Remix.run Logo
lawlessone 5 days ago

Would be great if this had the kind of money that's being thrown at LLMs.

ACCount36 5 days ago | parent [-]

"If?" This thing has a goddamn LLM at its core.

That's true for most advanced robotics projects those days. Every time you see an advanced robot designed to perform complex real world tasks, you bet your ass there's an LLM in it, used for high level decision-making.

gitremote 4 days ago | parent | next [-]

It's only "ChatGPT-like AI" in that it uses transformers. It's not an LLM. It's not trained on the Internet.

ninetyninenine 5 days ago | parent | prev [-]

No surgery is not token based. It's a different aspect of intelligence.

While technically speaking, the entire universe can be serialized into tokens it's not the most efficient way to tackle every problem. For surgery It's 3D space and manipulating tools and performing actions. It's better suited for standard ML models... for example I don't think Waymo self driving cars use LLMs.

Tadpole9181 5 days ago | parent | next [-]

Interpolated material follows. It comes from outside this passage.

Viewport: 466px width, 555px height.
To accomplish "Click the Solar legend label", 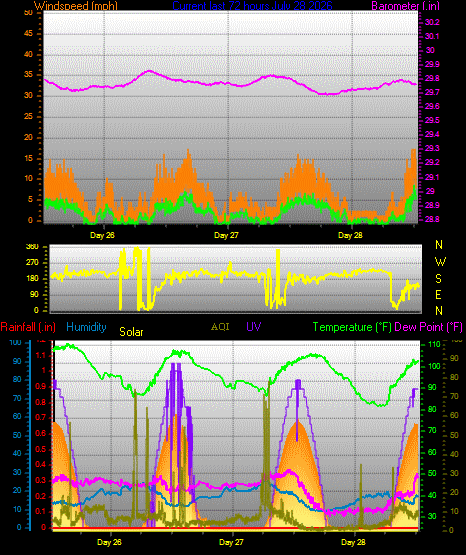I will (x=131, y=332).
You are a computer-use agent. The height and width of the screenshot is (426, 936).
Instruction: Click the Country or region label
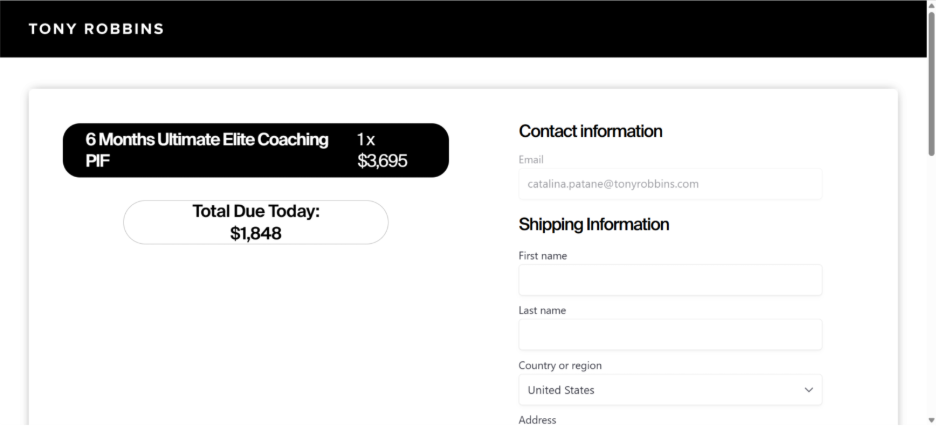coord(560,365)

The AI on display, Surgical Robot Transformer[1], is based on the work of Action Chunking with Transformers[2]. These are both transformer models, which means they are fundamentally token-based. The whitepapers go into more detail on how tokenization occurs (it's not text, like an LLM, they are patches of video/sensor data and sequences of actions).

Why wouldn't you look this up before stating it so confidentally? The link is at the top of this very page.

EDIT: I looked it up because I was curious. For your chosen example, Waymo, they also use (token based) transformer models for their state tracking.[3]

[1]: https://surgical-robot-transformer.github.io/

[2]: https://tonyzhaozh.github.io/aloha/

[3]: https://waymo.com/research/stt-stateful-tracking-with-transf...

ninetyninenine 5 days ago | parent [-]

>Why wouldn't you look this up before stating it so confidentally? The link is at the top of this very page.

hallucinations.

lucubratory 5 days ago | parent | prev [-]

Current Waymos do use the transformer architecture, they're still predicting tokens.